▶ _ORDEN DE TRABAJO 1_:
Responde estas preguntas sobre el fragmento acerca del chavismo y el madurismo:
(a) ¿Quiénes debieron levantar el diálogo?
(b) ¿Cómo se reconocen los disidentes en el PSUV y en el GPP?
(c) ¿Qué está saboteando el Gobierno a la vista del universo?
▶ _ORDEN DE TRABAJO 2_: Transcribe sin cambios el pasaje del fragmento sobre el chavismo y el madurismo que empieza en "Aferrarse al diálogo" y termina en "descartó la renuncia.".
▶ _ORDEN DE TRABAJO 3_: Prolonga, por favor, el fragmento sobre el chavismo y el madurismo a partir de su última oración.

━━━━━ FRAGMENTO SELECCIONADO

Aferrarse al diálogo es una jugada astuta del Gobierno si nos detenemos a pensar en el hecho de que quienes debieron levantarlo y de hecho durante un tiempo así lo hicieron fueron la MUD y el conjunto de la disidencia nacional, ahora también muy visible en el Gran Polo Patriótico, declaradamente chavista. Hablo de “chavismo” y no de madurismo por un par de razones. Este sólo depende del poder.

Cuantitativamente está desapareciendo. El chavismo no parece congeniar con el madurismo. Los disidentes en el PSUV y en el GPP se reconocen chavistas, no maduristas. En nombre de aquella condición parecen inclinarse a exigir la renuncia del presidente, y con eso abren un amplio campo de coincidencias con la disidencia opositora, cuya mayoría es muy vasta. La MUD nunca descartó la renuncia.

Entre las opciones incruentas, es la más sencilla. Quizá se hubiera completado con una negociación sobre los términos de una salida favorable para el país y la región, que mira con inquietud la enloquecida agresión madurista contra los DDHH. El problema es que depende del interfecto, quien teme despedirse. Lo que no depende de su voluntad es la consulta electoral, que el Gobierno está saboteando a la vista del universo. ¿Por qué lo hace? Sabiéndose perdido, se niega a contarse. Acaba de confesar, cual muchacho malcriado, que lo hará cuando pueda ganar.

━━━━━━━━━━
━━━━━ ENTRADAS EXTRAÍDAS

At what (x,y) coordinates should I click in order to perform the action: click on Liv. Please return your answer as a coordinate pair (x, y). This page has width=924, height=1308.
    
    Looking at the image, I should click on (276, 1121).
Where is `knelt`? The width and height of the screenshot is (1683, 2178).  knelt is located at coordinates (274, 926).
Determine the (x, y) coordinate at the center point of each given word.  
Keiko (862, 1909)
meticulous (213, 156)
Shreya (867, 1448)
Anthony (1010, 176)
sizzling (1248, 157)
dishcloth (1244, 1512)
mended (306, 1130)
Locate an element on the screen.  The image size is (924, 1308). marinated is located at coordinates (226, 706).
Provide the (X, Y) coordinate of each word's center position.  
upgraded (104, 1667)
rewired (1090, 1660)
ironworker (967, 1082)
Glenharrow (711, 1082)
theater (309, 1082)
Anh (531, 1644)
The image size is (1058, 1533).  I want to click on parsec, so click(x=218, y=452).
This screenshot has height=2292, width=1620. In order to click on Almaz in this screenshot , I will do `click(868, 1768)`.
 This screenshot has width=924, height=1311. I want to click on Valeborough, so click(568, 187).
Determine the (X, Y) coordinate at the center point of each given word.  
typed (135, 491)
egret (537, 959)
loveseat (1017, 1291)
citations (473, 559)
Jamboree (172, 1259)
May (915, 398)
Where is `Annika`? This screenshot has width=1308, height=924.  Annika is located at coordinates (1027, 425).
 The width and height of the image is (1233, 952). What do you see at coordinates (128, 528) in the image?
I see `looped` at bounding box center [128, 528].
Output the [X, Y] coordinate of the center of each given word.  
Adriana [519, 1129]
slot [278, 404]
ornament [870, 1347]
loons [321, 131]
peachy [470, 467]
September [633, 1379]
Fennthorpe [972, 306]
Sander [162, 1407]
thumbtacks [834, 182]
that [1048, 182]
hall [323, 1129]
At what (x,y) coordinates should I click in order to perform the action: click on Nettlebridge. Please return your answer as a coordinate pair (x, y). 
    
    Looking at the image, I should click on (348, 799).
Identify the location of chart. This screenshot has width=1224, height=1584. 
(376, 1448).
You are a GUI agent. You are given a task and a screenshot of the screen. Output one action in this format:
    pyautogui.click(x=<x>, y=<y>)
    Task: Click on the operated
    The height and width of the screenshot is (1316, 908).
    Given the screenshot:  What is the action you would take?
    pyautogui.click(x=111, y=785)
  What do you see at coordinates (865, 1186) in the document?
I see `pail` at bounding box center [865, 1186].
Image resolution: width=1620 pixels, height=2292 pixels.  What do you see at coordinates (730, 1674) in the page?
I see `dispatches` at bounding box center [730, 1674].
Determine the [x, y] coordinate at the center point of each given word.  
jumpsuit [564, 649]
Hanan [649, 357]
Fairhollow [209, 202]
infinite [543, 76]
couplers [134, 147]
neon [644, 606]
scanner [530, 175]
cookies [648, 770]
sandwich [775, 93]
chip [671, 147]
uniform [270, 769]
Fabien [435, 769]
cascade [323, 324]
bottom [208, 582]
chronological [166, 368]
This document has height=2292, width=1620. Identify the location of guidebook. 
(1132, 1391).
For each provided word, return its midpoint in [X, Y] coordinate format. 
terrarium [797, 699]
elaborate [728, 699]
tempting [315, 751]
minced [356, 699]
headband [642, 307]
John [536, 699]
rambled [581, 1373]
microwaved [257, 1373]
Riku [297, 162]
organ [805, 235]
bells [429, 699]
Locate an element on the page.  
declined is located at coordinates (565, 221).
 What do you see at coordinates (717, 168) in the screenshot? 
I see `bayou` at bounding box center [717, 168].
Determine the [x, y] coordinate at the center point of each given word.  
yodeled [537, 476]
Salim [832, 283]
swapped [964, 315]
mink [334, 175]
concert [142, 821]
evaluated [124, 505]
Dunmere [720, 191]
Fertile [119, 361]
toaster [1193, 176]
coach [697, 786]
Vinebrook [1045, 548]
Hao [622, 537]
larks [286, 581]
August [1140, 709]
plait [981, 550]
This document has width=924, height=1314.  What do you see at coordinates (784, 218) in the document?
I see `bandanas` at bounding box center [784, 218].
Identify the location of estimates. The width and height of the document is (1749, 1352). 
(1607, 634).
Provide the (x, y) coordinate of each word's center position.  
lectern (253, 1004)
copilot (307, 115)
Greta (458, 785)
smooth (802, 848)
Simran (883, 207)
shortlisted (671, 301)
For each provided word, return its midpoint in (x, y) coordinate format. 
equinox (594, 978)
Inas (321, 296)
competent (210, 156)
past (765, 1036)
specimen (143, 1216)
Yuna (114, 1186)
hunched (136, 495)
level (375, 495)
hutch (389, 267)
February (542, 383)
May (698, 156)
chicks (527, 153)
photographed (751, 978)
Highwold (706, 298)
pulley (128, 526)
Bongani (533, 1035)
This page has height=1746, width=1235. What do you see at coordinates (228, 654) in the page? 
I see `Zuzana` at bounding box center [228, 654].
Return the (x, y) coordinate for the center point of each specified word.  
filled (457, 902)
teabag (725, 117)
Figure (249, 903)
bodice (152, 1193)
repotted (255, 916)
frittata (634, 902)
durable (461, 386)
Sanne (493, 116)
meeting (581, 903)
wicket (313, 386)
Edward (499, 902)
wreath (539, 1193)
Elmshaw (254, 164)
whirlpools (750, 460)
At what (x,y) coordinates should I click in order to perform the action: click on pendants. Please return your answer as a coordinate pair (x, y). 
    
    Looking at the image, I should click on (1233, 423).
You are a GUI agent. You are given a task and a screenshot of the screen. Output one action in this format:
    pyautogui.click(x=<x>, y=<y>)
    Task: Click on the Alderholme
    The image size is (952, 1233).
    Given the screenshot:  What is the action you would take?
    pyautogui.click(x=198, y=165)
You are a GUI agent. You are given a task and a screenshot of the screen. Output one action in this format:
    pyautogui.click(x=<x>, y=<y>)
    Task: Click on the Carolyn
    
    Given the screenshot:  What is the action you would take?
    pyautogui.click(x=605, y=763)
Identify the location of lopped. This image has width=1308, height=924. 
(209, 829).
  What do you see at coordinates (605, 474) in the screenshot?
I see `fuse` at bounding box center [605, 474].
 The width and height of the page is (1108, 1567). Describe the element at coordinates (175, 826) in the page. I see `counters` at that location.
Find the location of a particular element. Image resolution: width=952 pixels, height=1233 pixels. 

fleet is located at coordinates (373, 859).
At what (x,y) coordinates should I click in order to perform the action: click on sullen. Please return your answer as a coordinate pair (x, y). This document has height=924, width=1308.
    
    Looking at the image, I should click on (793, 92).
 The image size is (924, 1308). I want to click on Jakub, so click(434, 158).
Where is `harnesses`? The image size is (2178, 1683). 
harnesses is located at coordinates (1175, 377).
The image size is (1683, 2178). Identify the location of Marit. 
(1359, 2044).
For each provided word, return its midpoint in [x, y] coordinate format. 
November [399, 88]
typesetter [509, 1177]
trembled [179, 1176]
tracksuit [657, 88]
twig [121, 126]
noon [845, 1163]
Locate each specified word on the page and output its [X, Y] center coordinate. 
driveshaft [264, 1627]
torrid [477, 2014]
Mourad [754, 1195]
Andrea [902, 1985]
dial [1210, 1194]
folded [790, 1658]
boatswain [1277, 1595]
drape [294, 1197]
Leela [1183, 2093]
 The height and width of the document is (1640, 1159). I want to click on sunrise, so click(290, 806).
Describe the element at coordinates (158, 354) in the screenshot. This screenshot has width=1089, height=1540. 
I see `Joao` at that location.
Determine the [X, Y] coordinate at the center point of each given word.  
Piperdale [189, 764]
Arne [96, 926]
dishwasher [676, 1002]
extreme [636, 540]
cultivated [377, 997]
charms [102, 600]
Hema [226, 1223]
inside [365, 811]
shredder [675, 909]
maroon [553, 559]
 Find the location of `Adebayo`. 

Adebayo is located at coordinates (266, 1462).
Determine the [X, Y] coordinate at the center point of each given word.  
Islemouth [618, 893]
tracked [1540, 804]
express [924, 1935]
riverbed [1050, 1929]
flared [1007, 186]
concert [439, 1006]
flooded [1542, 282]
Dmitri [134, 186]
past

━━━━━━━━━━

▶ _RESULTADO 1_:
(a) La MUD y el conjunto de la disidencia nacional.
(b) Se reconocen chavistas, no maduristas.
(c) La consulta electoral.

▶ _RESULTADO 2_:
Aferrarse al diálogo es una jugada astuta del Gobierno si nos detenemos a pensar en el hecho de que quienes debieron levantarlo y de hecho durante un tiempo así lo hicieron fueron la MUD y el conjunto de la disidencia nacional, ahora también muy visible en el Gran Polo Patriótico, declaradamente chavista. Hablo de “chavismo” y no de madurismo por un par de razones. Este sólo depende del poder.

Cuantitativamente está desapareciendo. El chavismo no parece congeniar con el madurismo. Los disidentes en el PSUV y en el GPP se reconocen chavistas, no maduristas. En nombre de aquella condición parecen inclinarse a exigir la renuncia del presidente, y con eso abren un amplio campo de coincidencias con la disidencia opositora, cuya mayoría es muy vasta. La MUD nunca descartó la renuncia.

▶ _RESULTADO 3_:
Rodríguez Zapatero insiste en la resurrección del diálogo cuya suspensión obedeció al incumplimiento del Gobierno. Para que no vuelva a naufragar, hay que clarificar el tema. Hay muchos importantes, desde la libertad plena de los presos políticos y el restablecimiento de las instituciones claves hoy menoscabadas o exprimidas, hasta la más amplia defensa de los DDHH. Pero con todo, nos daríamos por bien servidos si se comenzara con el cronograma electoral, eficaz supervisión internacional y garantías de idoneidad del proceso. La oposición y creo que tampoco los oficialistas del GPP inclinados a la consulta electoral, convertirían la victoria democrática en un bárbaro ajuste de cuentas. Se trata por el contrario de fundar una convivencia civilizada en el marco de la democracia y el respeto a los DDHH. Zapatero encara dos opciones: poner la agenda en cero, olvidarse de las elecciones; o convencerse que sin ellas perdería Venezuela y no habría manera de convivir.

¿Acaso no debes a las limpias campañas electorales de 2004 y 2008 tu elección a la Presidencia del Gobierno español? ¿En razón de qué los venezolanos debemos aceptar la posposición ad infinitum de lo que en tu país y el mío ha funcionado perfectamente desde la caída de los dictadores Marcos Pérez Jiménez y Francisco Franco? Defiendo el diálogo con agenda clara.

En países despedazándose en guerras carniceras ha sido fundamental para cerrar la puerta del infierno. Colombia puso fin a más de diez lustros de sangre,mediante una agenda precisa. Sin ella, la negociación se habría esfumado.

Ojalá, Zapatero, no lo olvides. Ojalá, Maduro, no lo ignores.